In the explicit SHA1DK case, the protection-key attributes encodes a 320-bit value which, with the exception of the first 8 bits, is strongly indistinguishable from a random sequence of bits.  In addition, the first 160 bits fail to succeed as a password-compromising digest value.   The first 8 bits are a code that determines the number of iterations that will be used in performing a salted digest iteration.   The first 160 bits are used, despite the non-random character of the first 8 bits, as the salt that is used, along with a password, to produce the last 160 bits, a derived key that is effectively an irreversible function of the first 160 bits and the user-supplied password.

This use of the protection-key attribute to pack all of the parameters and any authentication value (also known as a tag) applies for additional methods that might be introduced for interoperability purposes.  The protection-key-digest-algorithm attribute would carry a unique identifier that distinguished the method for each case.   For example, to derive a table:protection-key value from a Microsoft Excel spreadsheet, there would need to be combination of a salt and a digest and the method would distinguish what the algorithm is and what the encoding of the password is (when not UTF-8).  In the case of variable character-set encodings, that might need to be conveyed in the structure of the protection-key value also.  Even if a consumer did not support the necessary authentication procedure, it could preserve the lock and also properly transform the settings to the form required on export of the document back to Microsoft Excel format.

> Proposal: ODF 1.3 Protection-Key Enhancements
> ---------------------------------------------
>                 Key: OFFICE-3703
>                 URL: http://tools.oasis-open.org/issues/browse/OFFICE-3703
>             Project: OASIS Open Document Format for Office Applications (OpenDocument) TC
>          Issue Type: Improvement
>          Components: Security, Table, Text
>    Affects Versions: ODF 1.0, ODF 1.0 (second edition), ODF 1.1, ODF 1.2, ODF 1.2 COS 1
>         Environment: This is an enhancement, described in terms of changes to OpenDocument-v1.2-os.
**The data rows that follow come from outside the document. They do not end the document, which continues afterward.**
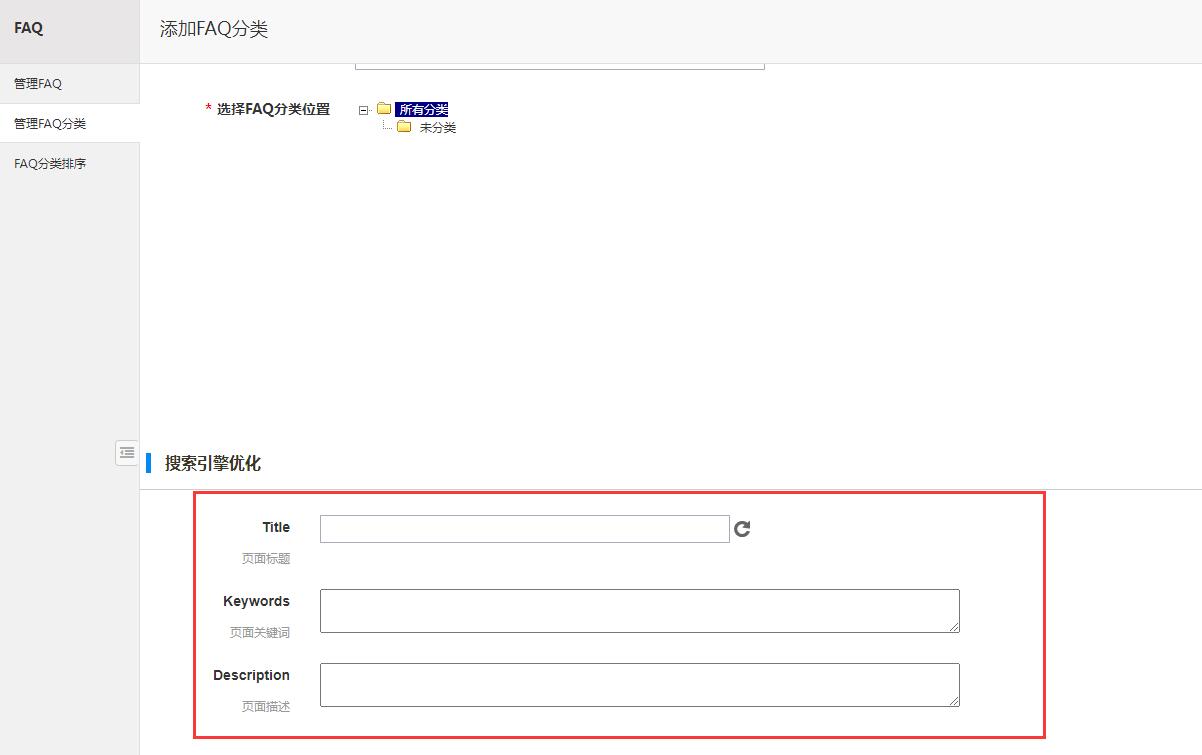Click the partially visible input box at top
Screen dimensions: 1202x755
coord(559,66)
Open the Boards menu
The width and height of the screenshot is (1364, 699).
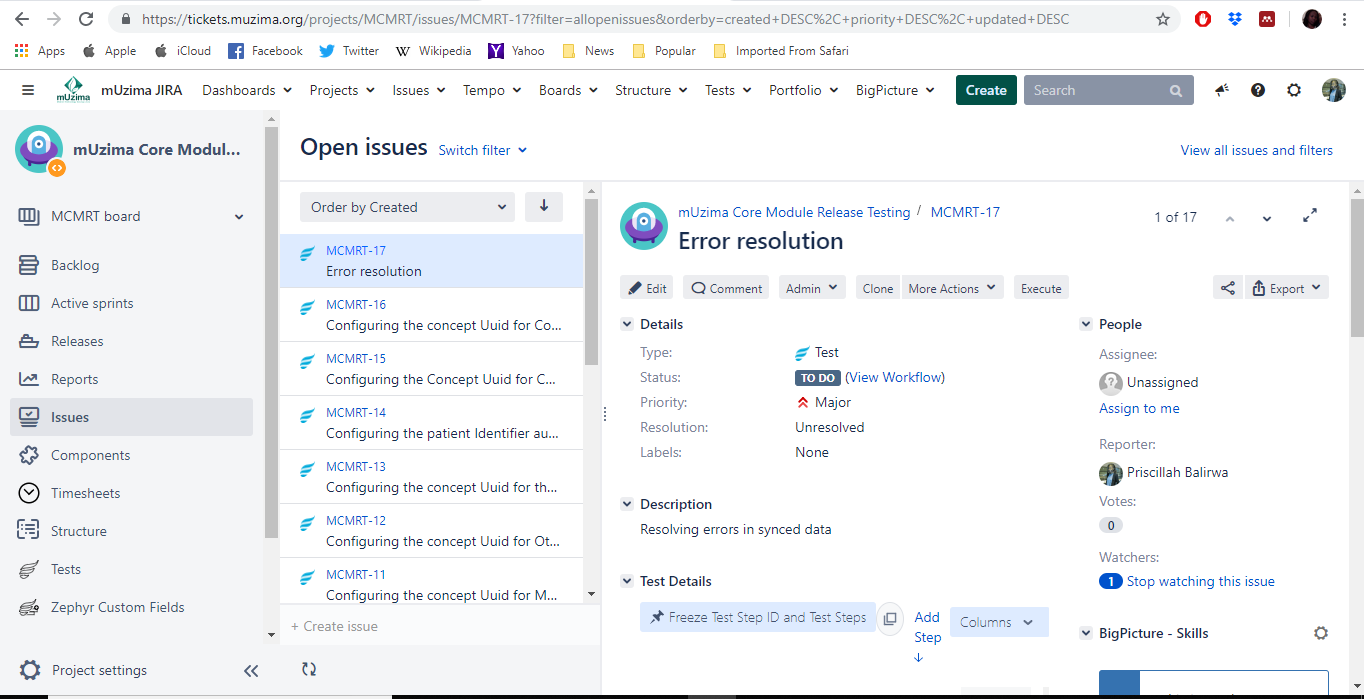(x=568, y=90)
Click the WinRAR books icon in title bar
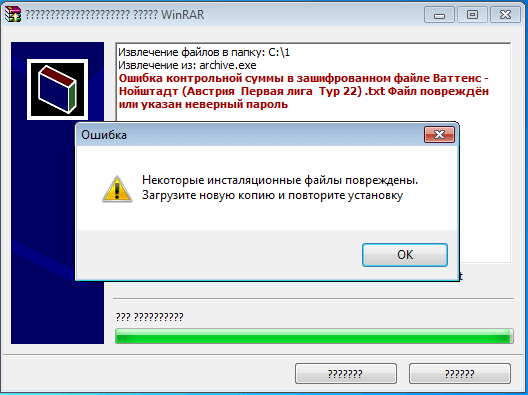The image size is (528, 395). 13,14
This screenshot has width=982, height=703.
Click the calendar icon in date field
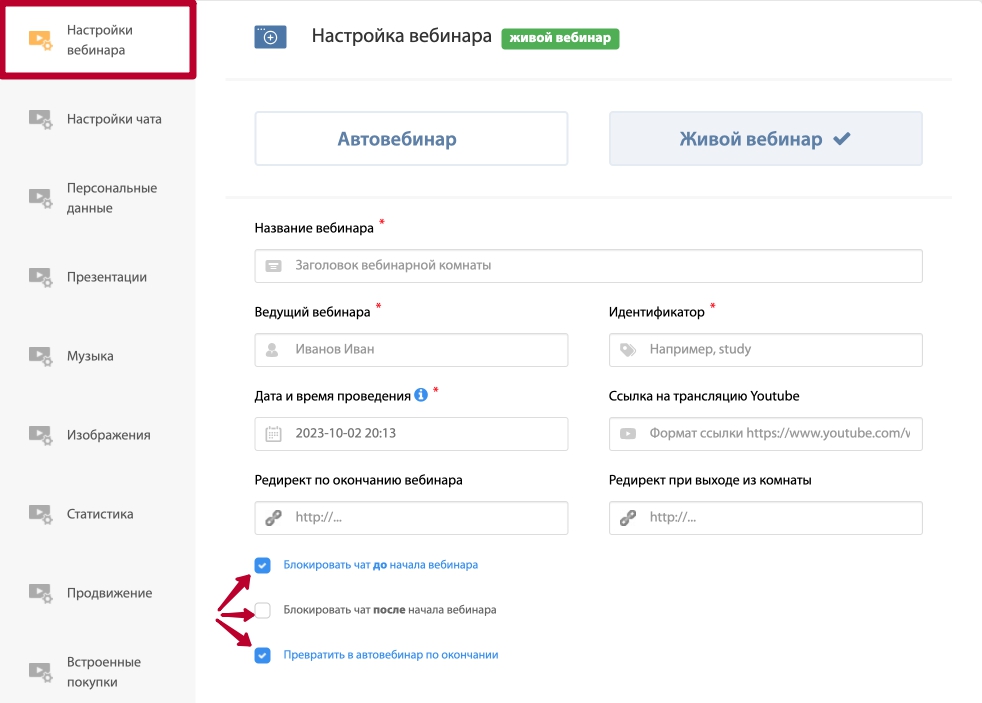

>            Reporter: Dennis Hamilton
>            Assignee: Dennis Hamilton
>             Fix For: ODF 1.3, ODF 1.3 CSD 01
>    The use of password hashes in easily-discovered XML element and attribute values is subject to compromise of the hashed password.  Although the use    of increasingly-stronger digest algorithms may lengthen the time required    for carrying out a brute-force attack on the hash, memorable passwords    remain subject to compromise and the attack becomes easier as processor    technology advances.  Recent (June 2012) reveal that there is an explosive growth in hacks involving the discovery of passwords that are authenticated by use of unsalted digest algorithms.
>  In addition, the presence of hashes in plain sight in XML documents allows the digest value to be easily compared with the same digest value elsewhere, revealing worthy targets to an adversary.  In addition, the digest value is easily removed/replaced.  And an extracted digest value can be repurposed for malicious purposes.
> This proposal introduces two protection-key digest algorithms, AUTHZ160 and SHA1DK that are intended to mitigate risks associated with use of digest algorithms and provision of the digests in plain view in XML documents.  AUTHZ160, the recommended new default, uses protection-keys that are not derived from a password at all.  They are 100% protection against discovery of an actual password known to the user by analysis of the protection-key alone.  SHA1DK uses an AUTHZ160-sized cryptographically-random salt and an iterative key derivation procedure that makes discovery of a password by repeated trials very costly.  (SHA1DK and an extension, SHA1DKX, can be used to create tear-off secret authenticators for AUTHZ160 protection keys, even though a protection-key that includes all of the SHA1DK result is password based.)